Having discussed the oppression, suppression, and discrimination women face in all aspects of social, political, and economic life, it has become evident that no state in the world has succeeded in curbing the scourge of discrimination against women and attaining gender equality in all domains of life. It has highlighted that feminism, a struggle for women’s rights and equality, is a global concern and is not related to the level of development attained by the states. Even in the developed states, women suffer from the worst of gender-based violence and discrimination. Even state laws sometimes provide legal cover to the perpetrators, making women more vulnerable to abuse. This reflects that gender inequality rooted in patriarchy is prevalent worldwide, making feminism a global concern, not merely a third-world issue.

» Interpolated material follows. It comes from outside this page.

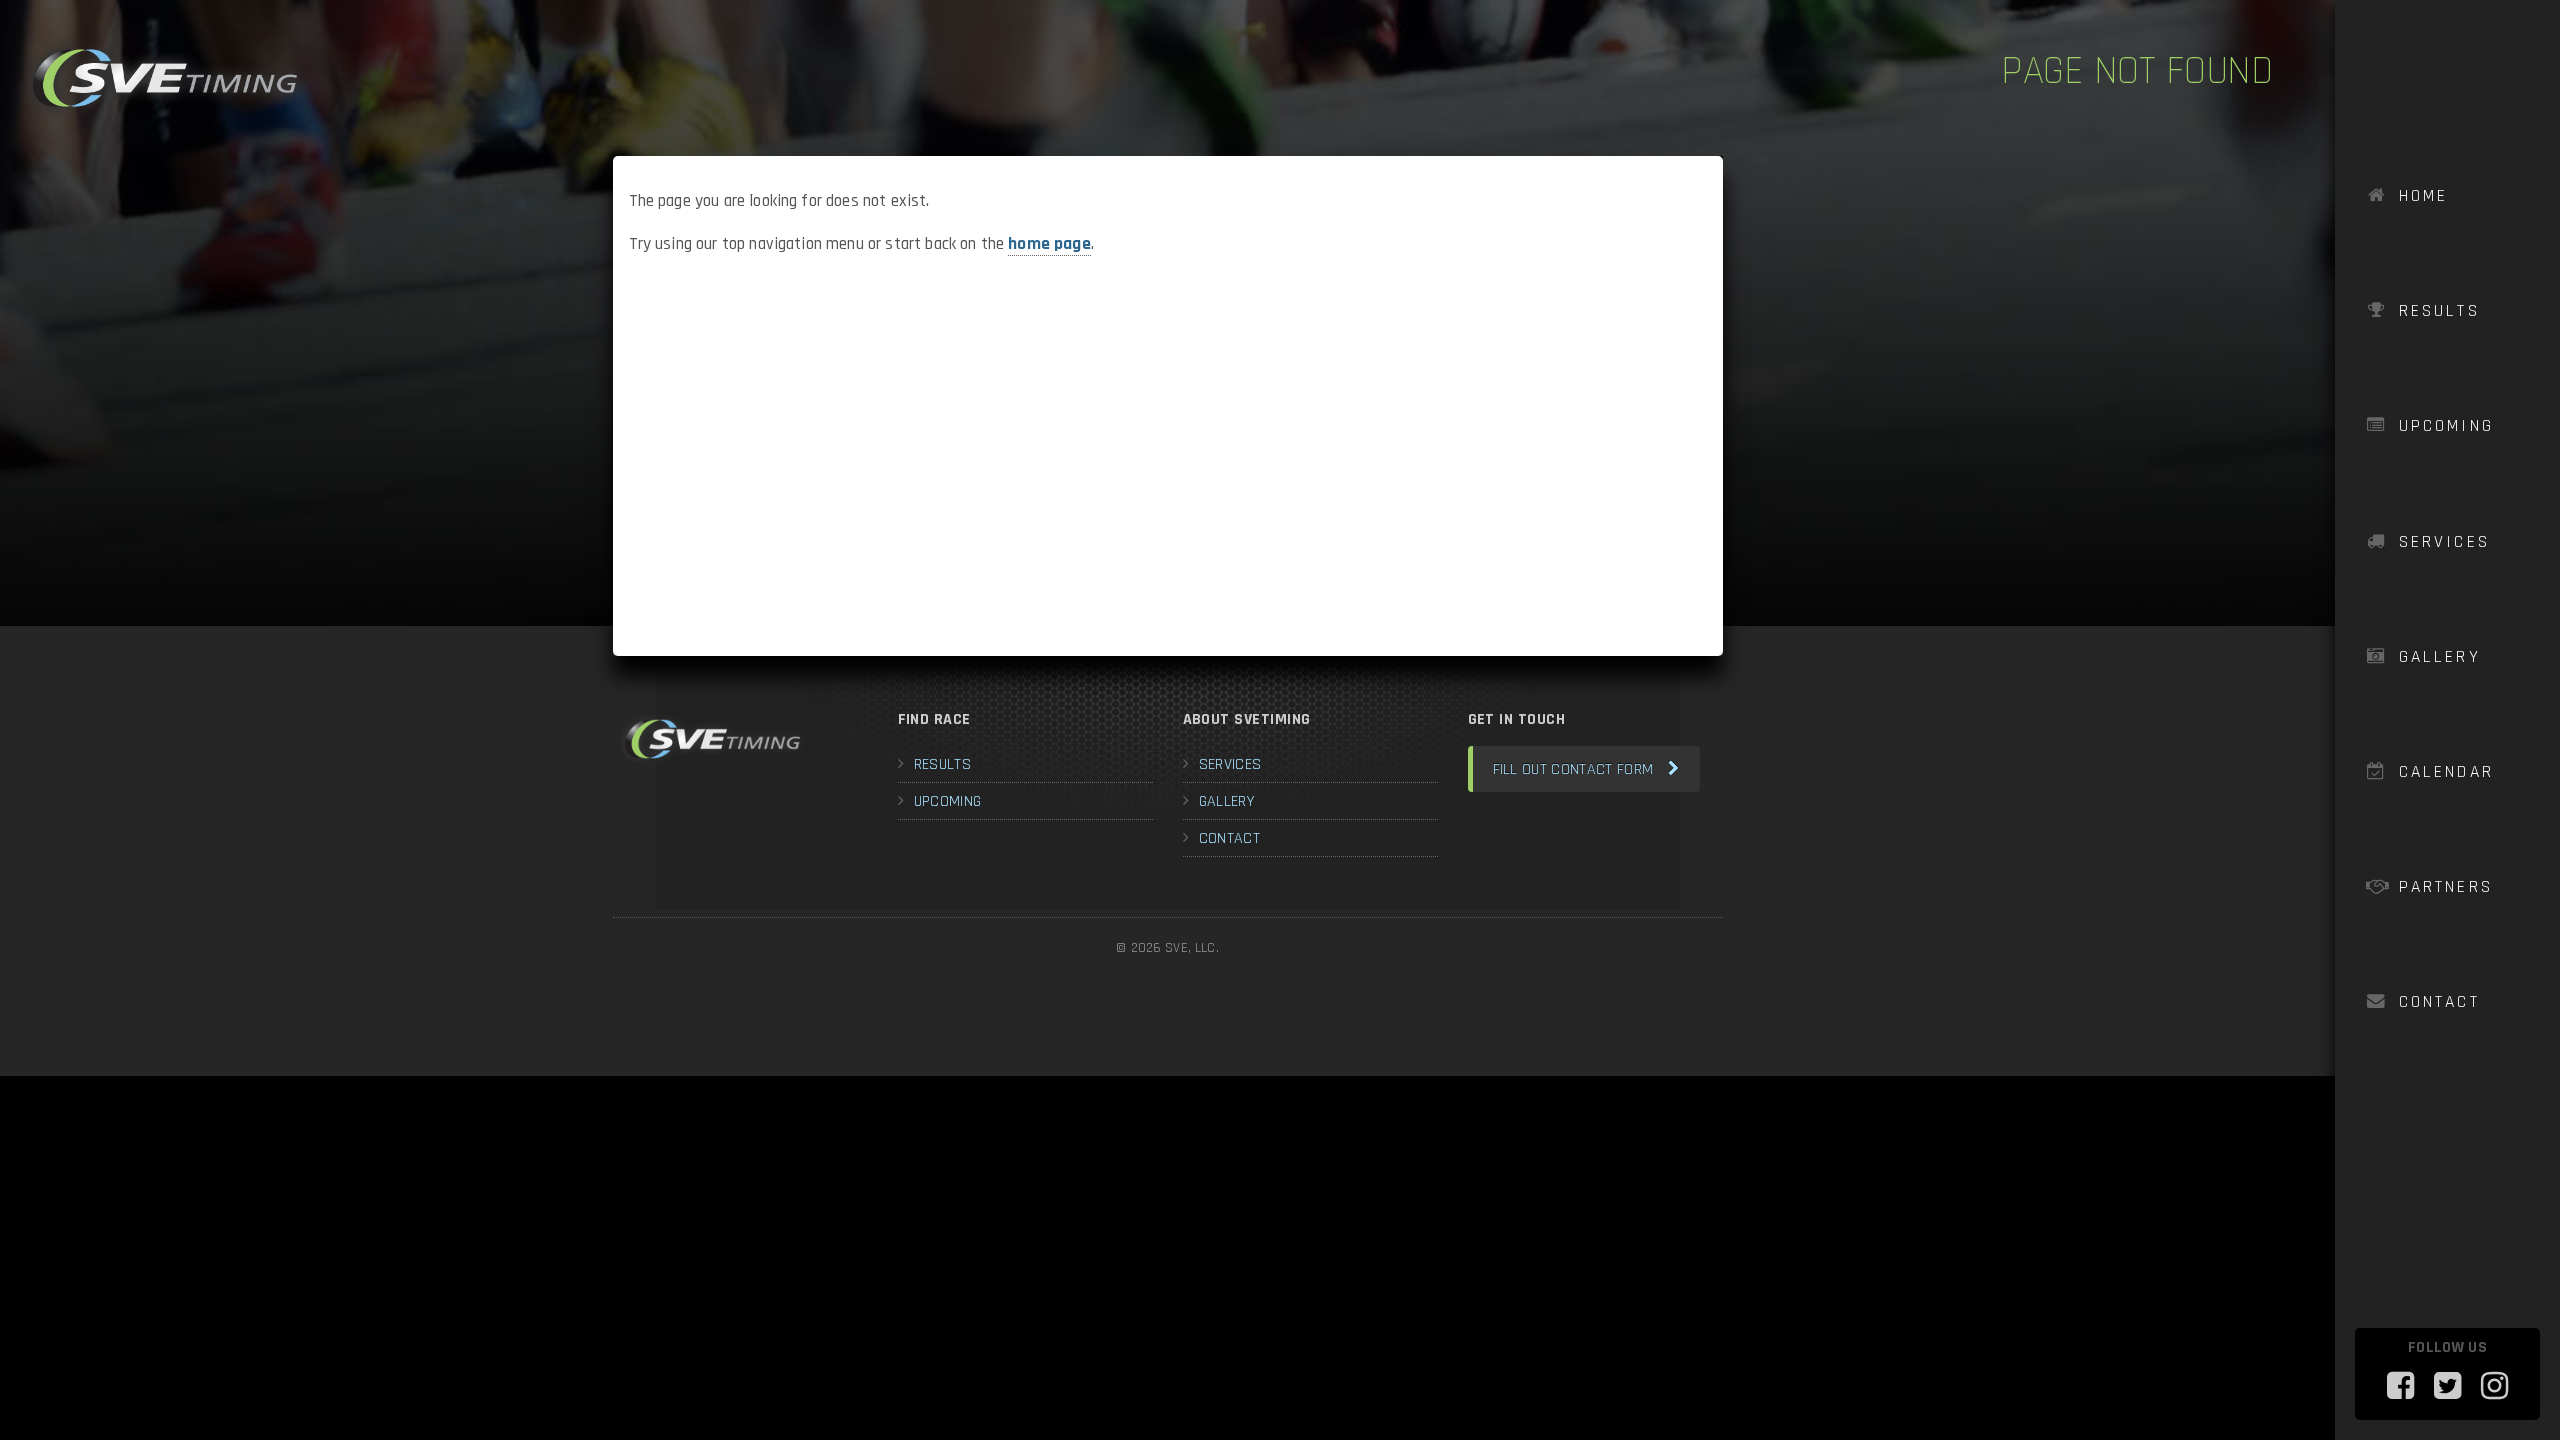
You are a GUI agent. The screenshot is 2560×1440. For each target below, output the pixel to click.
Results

In a nutshell, women face inequalities and discrimination in all social, political, and economic aspects. They face political discrimination as they are underrepresented in the political parties and underrepresented in the decision-making structures throughout the world. Also, their participation is discouraged in the electoral process as their votes are considered less valuable. Additionally, women face wage disparity, a glass ceiling that hurdles their mobility to upper hierarchies, unequal access to economic resources, and a lack of job opportunities available to women. Furthermore, women experience social injustice due to fixed gender roles and societal expectations, gender-based violence, and underage girls’ marriages. All these factors reflect that the scourge of inequality and discrimination against women is ravaging the entire world, making feminism a global concern, not merely a third-world issue.